■ Work item
Nothing outside the range below should be printed. Output exactly the lines from the line with "How do I perform: Click the $34.99" to the line with "Click the URL prefix property icon", both included.

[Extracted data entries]

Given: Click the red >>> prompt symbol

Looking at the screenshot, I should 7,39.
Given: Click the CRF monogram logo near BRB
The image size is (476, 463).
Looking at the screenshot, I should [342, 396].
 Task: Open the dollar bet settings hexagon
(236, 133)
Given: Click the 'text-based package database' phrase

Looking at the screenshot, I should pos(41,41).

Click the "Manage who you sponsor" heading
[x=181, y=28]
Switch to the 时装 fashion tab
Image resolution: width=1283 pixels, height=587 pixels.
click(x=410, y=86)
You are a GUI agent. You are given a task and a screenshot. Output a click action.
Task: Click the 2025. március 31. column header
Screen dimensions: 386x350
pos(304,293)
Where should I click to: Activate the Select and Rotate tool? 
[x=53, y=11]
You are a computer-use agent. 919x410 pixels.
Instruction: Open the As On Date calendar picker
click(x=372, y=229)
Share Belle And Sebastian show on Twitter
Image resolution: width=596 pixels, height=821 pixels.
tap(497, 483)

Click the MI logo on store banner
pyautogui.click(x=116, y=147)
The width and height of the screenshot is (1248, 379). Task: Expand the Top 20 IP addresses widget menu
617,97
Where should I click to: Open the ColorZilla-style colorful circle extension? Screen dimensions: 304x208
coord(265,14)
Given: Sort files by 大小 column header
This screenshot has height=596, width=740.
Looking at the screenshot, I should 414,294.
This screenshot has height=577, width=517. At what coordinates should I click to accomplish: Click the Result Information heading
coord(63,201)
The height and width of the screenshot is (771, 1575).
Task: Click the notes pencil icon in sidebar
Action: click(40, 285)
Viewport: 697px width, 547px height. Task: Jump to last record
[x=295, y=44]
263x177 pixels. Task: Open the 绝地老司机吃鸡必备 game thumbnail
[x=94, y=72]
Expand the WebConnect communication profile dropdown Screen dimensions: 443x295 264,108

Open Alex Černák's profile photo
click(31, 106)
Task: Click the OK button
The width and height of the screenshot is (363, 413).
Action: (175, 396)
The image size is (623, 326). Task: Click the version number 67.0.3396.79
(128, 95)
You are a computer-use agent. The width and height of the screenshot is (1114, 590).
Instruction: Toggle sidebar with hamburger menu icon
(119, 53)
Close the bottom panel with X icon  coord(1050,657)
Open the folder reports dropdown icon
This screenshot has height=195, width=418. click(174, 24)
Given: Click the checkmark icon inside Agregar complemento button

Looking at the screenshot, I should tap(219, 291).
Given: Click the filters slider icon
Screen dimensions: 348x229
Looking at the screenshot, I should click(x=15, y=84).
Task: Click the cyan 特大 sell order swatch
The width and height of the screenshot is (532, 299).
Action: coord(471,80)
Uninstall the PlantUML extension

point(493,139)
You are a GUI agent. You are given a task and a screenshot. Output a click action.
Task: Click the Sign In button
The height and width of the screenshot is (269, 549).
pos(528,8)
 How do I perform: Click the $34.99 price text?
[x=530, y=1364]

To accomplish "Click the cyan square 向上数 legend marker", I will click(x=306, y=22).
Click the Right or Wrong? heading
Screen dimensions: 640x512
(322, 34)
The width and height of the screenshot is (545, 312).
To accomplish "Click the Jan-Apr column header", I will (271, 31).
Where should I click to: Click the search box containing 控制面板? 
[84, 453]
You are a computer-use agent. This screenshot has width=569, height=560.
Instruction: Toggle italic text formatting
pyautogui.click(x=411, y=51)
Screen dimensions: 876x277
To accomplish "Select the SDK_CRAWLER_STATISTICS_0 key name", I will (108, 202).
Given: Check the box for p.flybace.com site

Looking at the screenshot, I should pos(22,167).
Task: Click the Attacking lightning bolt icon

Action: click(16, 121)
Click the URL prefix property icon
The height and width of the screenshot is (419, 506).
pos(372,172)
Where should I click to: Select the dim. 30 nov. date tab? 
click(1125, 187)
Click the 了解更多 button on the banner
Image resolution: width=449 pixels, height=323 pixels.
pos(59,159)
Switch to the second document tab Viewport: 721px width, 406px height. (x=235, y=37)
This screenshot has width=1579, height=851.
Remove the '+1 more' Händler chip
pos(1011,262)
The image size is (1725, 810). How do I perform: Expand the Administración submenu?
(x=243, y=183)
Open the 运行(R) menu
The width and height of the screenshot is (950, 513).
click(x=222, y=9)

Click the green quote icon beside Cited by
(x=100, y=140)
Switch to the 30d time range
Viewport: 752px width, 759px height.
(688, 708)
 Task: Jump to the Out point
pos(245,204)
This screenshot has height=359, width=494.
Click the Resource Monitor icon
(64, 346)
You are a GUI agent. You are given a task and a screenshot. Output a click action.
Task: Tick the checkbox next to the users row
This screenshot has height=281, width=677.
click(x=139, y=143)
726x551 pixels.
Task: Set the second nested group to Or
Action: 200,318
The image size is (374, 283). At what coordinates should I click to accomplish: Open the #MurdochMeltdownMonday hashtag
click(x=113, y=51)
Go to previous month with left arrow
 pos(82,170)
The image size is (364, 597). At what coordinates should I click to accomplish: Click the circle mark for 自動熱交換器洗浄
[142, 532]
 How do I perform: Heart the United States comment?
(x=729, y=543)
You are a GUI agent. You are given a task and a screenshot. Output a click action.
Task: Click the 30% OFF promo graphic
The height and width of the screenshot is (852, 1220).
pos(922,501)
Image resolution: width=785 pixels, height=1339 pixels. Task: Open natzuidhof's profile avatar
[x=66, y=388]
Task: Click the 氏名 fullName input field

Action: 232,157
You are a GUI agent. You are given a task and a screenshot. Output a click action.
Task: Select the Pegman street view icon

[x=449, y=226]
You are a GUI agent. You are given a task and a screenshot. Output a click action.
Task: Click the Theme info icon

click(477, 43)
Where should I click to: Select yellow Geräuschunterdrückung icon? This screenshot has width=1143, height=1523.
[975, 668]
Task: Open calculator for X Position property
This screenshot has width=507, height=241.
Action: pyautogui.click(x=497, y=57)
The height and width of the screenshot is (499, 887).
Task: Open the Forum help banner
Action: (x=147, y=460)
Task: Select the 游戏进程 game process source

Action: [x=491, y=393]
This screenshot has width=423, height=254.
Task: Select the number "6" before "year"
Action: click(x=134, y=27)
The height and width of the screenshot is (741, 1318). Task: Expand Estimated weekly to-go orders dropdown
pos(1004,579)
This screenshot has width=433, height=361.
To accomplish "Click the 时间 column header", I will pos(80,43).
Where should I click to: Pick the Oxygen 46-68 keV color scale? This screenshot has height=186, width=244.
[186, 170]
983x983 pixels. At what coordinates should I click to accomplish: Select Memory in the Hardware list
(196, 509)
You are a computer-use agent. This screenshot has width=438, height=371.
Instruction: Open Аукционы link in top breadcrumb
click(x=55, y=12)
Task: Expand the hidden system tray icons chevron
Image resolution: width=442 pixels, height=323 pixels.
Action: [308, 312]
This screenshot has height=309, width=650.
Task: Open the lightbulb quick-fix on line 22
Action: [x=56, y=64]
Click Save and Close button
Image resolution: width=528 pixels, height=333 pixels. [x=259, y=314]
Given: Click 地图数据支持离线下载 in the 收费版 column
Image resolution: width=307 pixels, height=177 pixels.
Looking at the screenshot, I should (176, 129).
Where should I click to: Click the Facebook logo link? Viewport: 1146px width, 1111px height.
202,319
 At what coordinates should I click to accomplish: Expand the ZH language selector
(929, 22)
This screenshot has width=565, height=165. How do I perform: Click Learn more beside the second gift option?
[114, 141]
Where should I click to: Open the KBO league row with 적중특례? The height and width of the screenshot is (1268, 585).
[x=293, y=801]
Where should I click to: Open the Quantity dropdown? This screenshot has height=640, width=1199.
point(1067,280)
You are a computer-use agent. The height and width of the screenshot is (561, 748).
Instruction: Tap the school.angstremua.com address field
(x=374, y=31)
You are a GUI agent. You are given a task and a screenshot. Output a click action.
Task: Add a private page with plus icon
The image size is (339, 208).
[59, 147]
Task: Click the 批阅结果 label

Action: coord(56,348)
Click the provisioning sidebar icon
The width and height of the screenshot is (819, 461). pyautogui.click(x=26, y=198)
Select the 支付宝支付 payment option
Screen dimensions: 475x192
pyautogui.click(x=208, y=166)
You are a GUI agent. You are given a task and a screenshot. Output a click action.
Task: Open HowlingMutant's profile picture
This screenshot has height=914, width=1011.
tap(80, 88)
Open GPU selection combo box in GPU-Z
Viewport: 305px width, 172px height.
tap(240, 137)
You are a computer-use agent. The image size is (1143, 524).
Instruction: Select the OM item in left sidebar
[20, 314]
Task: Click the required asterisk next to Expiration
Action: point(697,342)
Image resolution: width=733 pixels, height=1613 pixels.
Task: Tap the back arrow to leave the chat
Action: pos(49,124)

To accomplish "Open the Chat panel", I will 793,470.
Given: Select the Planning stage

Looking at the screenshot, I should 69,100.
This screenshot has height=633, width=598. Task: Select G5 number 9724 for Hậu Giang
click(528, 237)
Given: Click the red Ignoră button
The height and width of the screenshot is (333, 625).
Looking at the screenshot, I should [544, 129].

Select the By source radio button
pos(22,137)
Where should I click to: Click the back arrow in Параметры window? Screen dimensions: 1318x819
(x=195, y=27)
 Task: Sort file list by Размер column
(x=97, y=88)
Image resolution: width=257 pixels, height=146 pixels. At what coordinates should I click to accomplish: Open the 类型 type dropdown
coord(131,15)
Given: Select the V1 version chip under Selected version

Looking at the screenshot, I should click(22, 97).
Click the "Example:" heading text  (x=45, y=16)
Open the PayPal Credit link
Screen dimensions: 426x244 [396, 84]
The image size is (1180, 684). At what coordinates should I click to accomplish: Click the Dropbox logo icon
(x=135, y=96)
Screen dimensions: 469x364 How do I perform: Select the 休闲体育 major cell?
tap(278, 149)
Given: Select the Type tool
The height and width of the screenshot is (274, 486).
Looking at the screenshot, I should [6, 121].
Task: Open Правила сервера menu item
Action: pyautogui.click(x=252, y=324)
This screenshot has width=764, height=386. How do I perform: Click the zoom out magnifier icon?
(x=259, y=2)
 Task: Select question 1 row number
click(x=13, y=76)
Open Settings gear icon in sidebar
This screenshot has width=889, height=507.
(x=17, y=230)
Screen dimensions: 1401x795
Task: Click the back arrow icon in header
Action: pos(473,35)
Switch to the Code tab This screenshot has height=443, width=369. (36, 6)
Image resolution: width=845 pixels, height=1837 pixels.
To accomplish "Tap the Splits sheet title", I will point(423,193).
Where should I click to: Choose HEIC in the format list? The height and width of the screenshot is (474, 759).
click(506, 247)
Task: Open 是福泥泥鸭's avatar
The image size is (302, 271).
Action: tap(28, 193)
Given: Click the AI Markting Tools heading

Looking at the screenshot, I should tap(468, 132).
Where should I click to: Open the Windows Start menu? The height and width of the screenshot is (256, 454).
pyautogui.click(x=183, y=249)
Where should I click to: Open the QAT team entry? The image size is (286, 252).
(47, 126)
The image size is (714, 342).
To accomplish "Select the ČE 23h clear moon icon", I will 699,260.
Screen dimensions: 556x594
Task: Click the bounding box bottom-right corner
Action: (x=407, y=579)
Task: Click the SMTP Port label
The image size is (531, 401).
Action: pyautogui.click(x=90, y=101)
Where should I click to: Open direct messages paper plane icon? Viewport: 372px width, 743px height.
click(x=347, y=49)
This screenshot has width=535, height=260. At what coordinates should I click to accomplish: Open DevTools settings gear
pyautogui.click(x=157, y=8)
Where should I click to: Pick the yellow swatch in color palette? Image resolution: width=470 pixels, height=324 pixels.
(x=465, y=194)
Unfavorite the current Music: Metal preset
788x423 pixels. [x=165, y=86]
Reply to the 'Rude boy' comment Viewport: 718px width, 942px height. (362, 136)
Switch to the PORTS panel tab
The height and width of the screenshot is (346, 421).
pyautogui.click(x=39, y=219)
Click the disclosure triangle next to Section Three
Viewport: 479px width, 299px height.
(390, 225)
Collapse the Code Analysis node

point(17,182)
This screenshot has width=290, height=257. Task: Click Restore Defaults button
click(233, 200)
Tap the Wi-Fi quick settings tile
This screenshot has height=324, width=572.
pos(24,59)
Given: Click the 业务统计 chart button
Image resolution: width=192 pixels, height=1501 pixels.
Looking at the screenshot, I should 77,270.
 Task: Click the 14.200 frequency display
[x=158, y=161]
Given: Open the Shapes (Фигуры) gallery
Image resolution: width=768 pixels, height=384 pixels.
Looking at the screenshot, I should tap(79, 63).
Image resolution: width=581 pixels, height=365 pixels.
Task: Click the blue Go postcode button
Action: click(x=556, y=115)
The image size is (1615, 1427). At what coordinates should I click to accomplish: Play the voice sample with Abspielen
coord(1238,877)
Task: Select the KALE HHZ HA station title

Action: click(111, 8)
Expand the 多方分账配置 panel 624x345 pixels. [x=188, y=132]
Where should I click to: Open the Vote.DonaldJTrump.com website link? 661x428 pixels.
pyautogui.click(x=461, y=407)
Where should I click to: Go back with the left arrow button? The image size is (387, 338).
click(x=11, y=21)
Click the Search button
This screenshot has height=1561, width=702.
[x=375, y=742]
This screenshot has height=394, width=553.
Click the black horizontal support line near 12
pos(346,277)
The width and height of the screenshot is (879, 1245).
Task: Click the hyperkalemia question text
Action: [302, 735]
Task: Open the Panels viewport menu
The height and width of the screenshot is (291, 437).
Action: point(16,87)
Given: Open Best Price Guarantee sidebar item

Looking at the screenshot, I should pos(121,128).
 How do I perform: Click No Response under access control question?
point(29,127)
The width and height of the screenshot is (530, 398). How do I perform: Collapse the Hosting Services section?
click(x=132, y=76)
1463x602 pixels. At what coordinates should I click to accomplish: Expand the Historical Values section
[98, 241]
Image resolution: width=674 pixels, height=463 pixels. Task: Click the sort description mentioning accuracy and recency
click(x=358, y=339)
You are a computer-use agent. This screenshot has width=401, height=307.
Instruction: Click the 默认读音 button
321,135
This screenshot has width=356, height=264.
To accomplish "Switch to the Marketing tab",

■ Answer area
 How do I perform: Click the $34.99 price text?
[x=530, y=1364]

To accomplish "Click the cyan square 向上数 legend marker", I will click(x=306, y=22).
Click the Right or Wrong? heading
Screen dimensions: 640x512
(322, 34)
The width and height of the screenshot is (545, 312).
To accomplish "Click the Jan-Apr column header", I will (271, 31).
Where should I click to: Click the search box containing 控制面板? 
[84, 453]
You are a computer-use agent. This screenshot has width=569, height=560.
Instruction: Toggle italic text formatting
pyautogui.click(x=411, y=51)
Screen dimensions: 876x277
To accomplish "Select the SDK_CRAWLER_STATISTICS_0 key name", I will (108, 202).
Given: Check the box for p.flybace.com site

Looking at the screenshot, I should pos(22,167).
Task: Click the Attacking lightning bolt icon

Action: click(16, 121)
Click the URL prefix property icon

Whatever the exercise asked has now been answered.